In anderen Städten ist es auf jeden Fall mittlerweile auch voll am Start. Rap ist größer geworden, Rap kommt von überall. Wer hätte denn damals Aachen auf’m Schirm gehabt? Und plötzlich kommt da so ein MoTrip um die Ecke und du hörst dir die Scheibe an und denkst nur: Krass, Alter. Ich weißt jetzt nicht ob Berlin abgebaut hat – tut mir leid an alle Berliner, ich bin auch einer, mit Leib und Seele – aber ich glaub wir wurden einfach überholt. Frankfurt zum Beispiel, die ganzen Azzlackz haben einfach richtig am Rad gedreht. Die haben Mucke gemacht, die authentisch war, die den Sound der Straße widerspiegelt und sind damit durch die Decke gegangen. Ich feier das. Ich weiß nicht, ob man sagen kann, dass Berlin abgebaut hat. Aber die anderen sind nachgezogen und haben ein richtiges Statement gesetzt. Damals in Berlin war das ja nicht so, dass wir gesagt haben, wir sind die krassesten Rapper.
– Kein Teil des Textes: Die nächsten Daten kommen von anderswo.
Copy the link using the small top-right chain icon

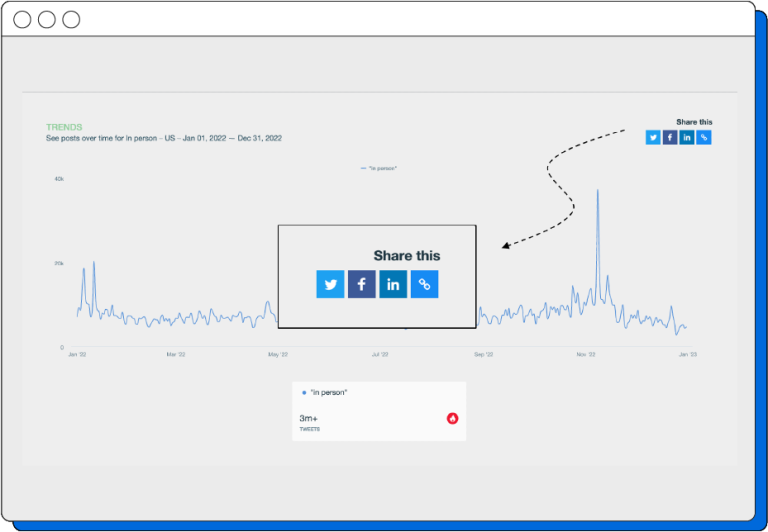tap(704, 137)
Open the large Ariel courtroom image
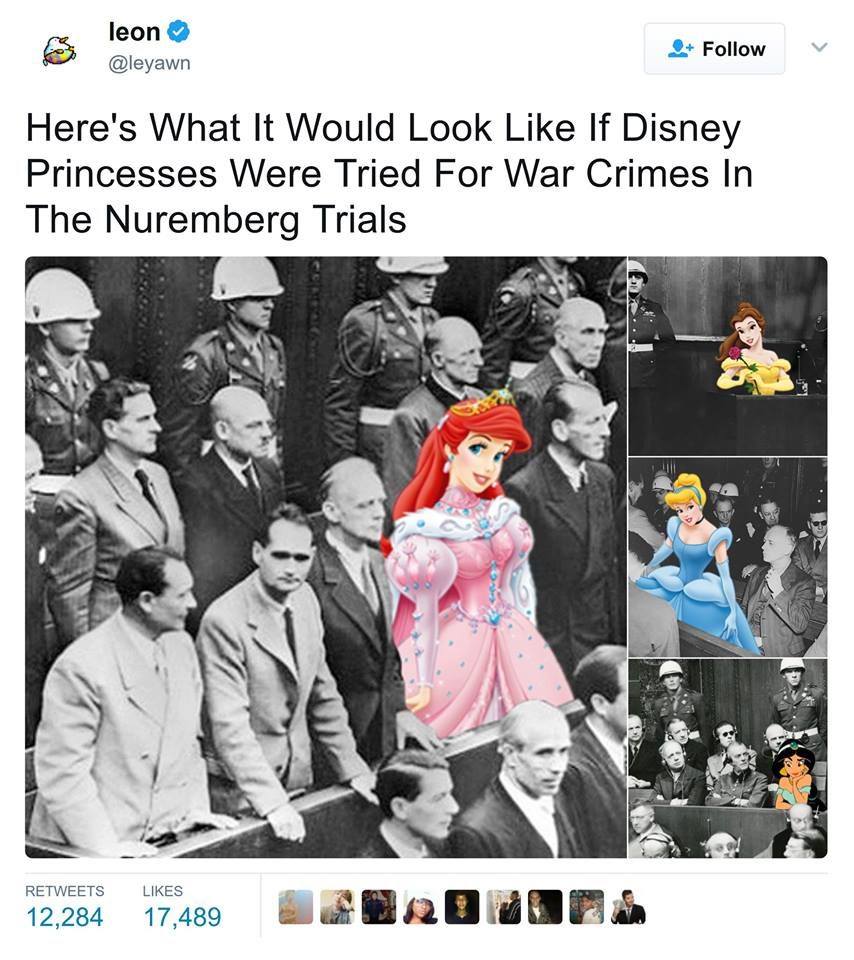 click(x=326, y=557)
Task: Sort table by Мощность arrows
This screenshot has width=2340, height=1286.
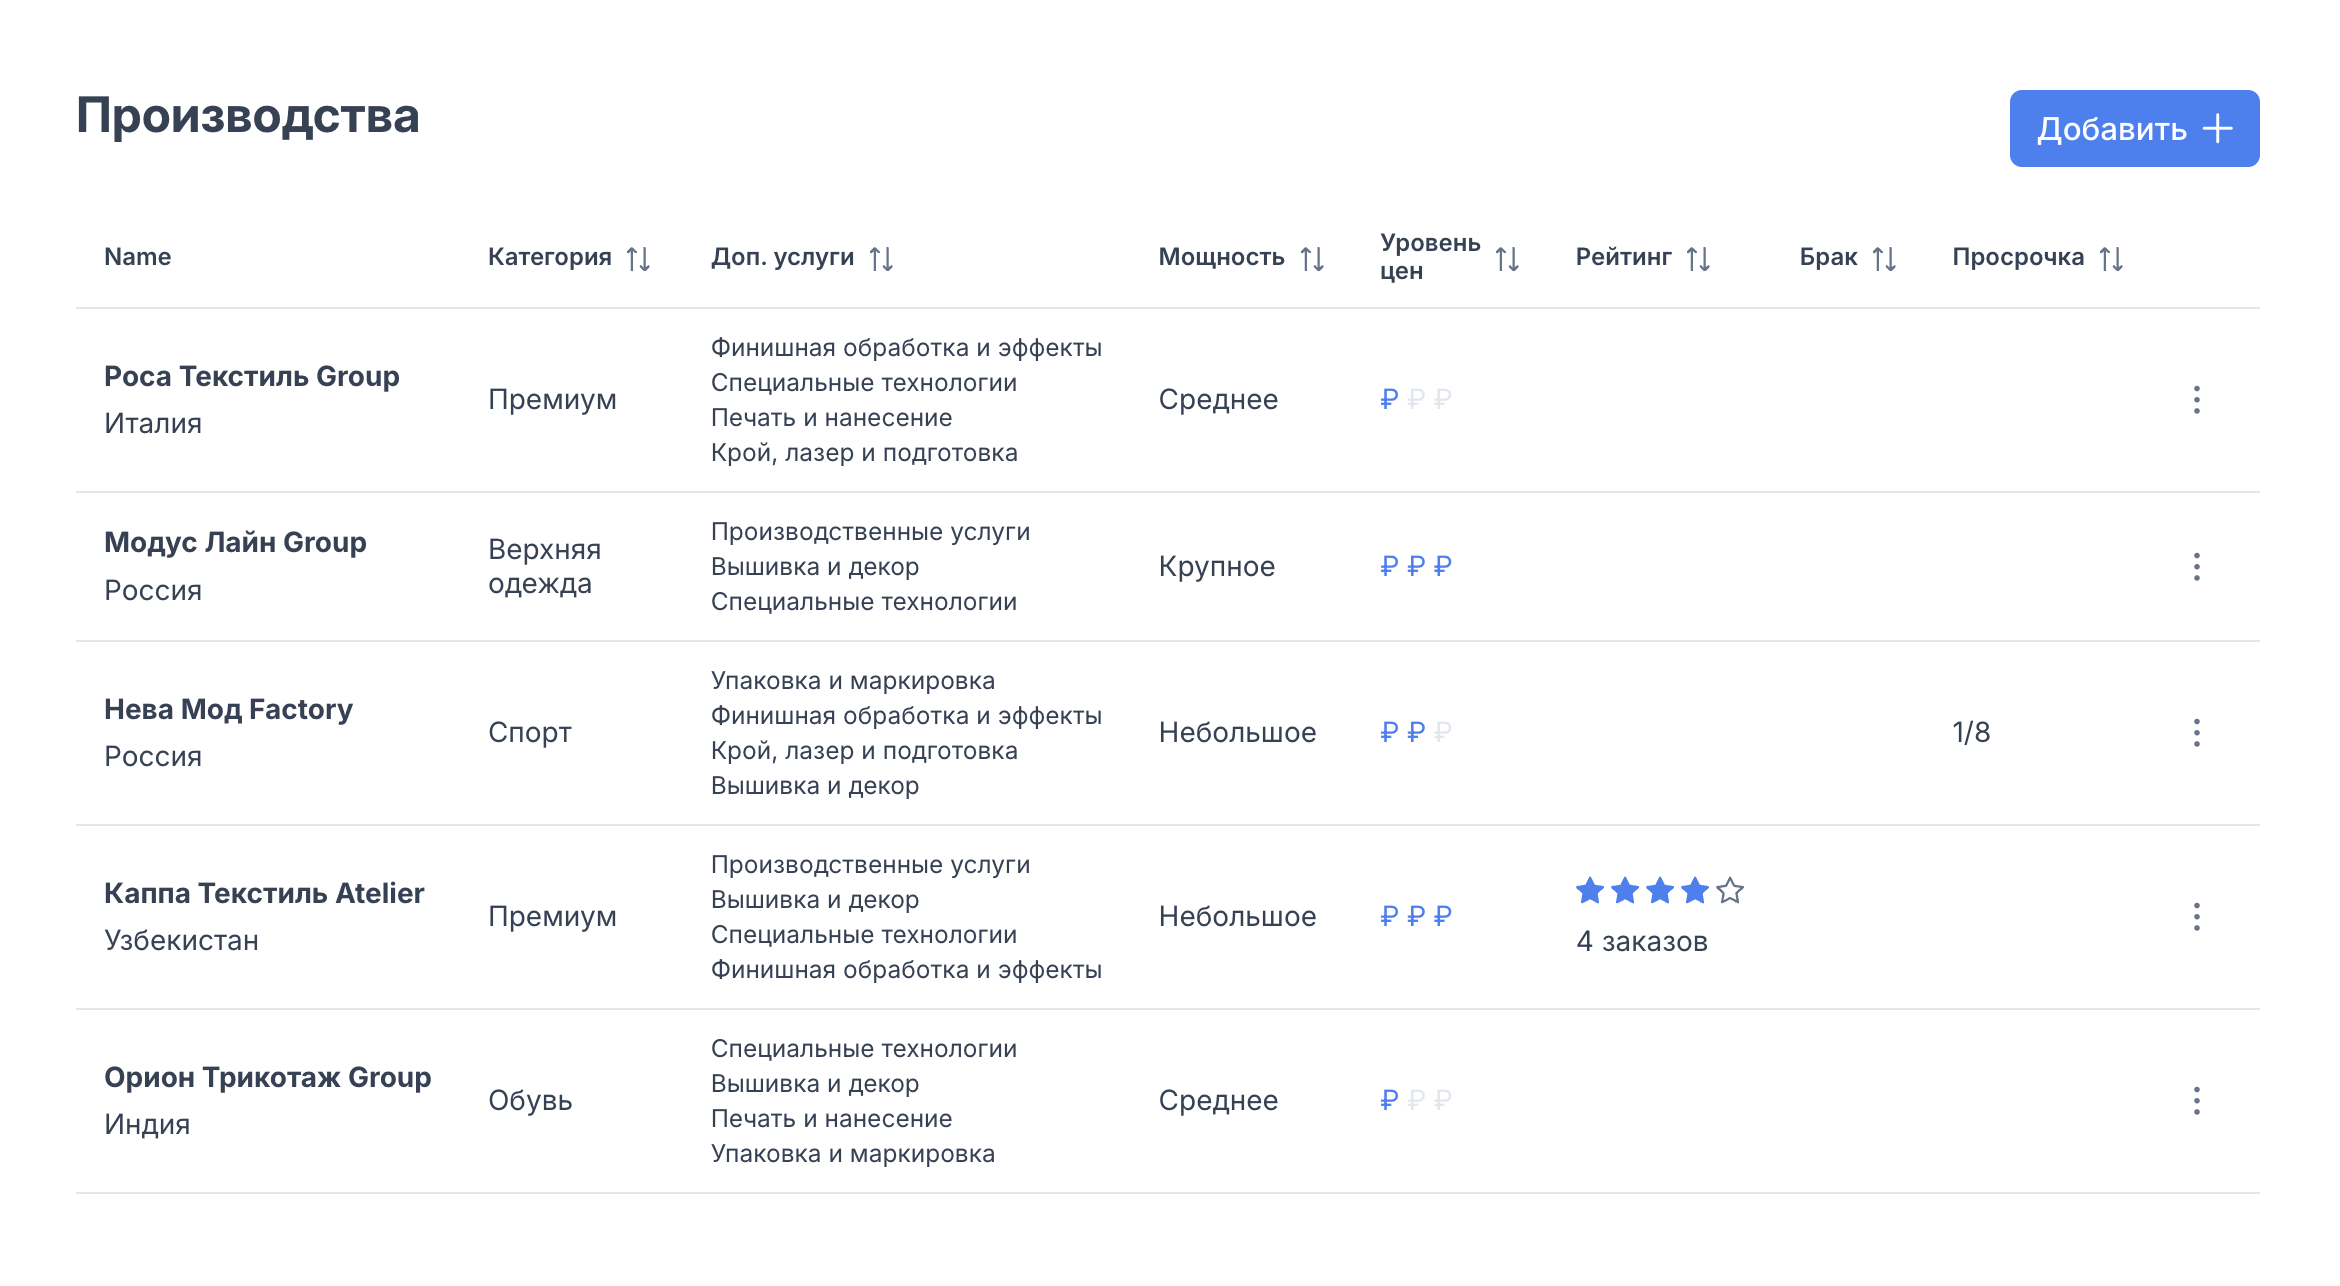Action: [1312, 259]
Wir sind einfach auf deine Party gekommen und haben die auseinander genommen. Es ging mehr darum Berlin zu representen als HipHop oder Rap zu representen. Wir sind auf Sessions gekommen und haben alles zerkloppt und alles mitgenommen. Das is‘ der Lifestyle gewesen. Sowas passiert heute nicht mehr. Der ganze Flair hat sich verändert. Es geht nicht mehr darum, Berlin zu representen und es geht auch nicht mehr darum, aus der krassesten Banger-Stadt zu kommen. Es interessiert auch kein Schwein mehr, ob du aus Kreuzberg kommst. In den 90ern hat sich keiner in meine Straße getraut und mittlerweile kriegst du gar nichts mehr davon mit.
Wie soll es denn bei dir weiter gehen? Du hast ja schon gesagt, dass du ein paar neue Songs aufgenommen hast. Man muss also nicht wieder sieben Jahre warten, bis es weiter geht?
Aufgenommen noch nicht, aber ich habe sie geschrieben und viele große Ideen für neue Sachen. Ich bringe definitiv schon sehr bald nach „Streifzug“ etwas neues. Was natürlich auch sehr wichtig ist, ist dass ich ein Label namens Dreh am Rad gegründet habe und da jetzt auch den ersten Künstler Jo gesignt habe. Das ist mein kleiner Cousin, den hat noch niemand auf dem Schirm. Er ist sehr jung, unfassbar hungrig und lyrisch unfassbar stark. Wir werden uns sehr bald über ein Release von Jo unterhalten. Was mich betrifft, kann ich sagen, dass ich noch nicht genau weiß, ob ich noch ein Album mache oder direkt ’ne EP hinterher kloppe. Auf jeden Fall habe ich einiges zu erzählen und werde nicht lange auf mich warten lassen. Aber nach dem „Streifzug“ kommt erstmal Jo.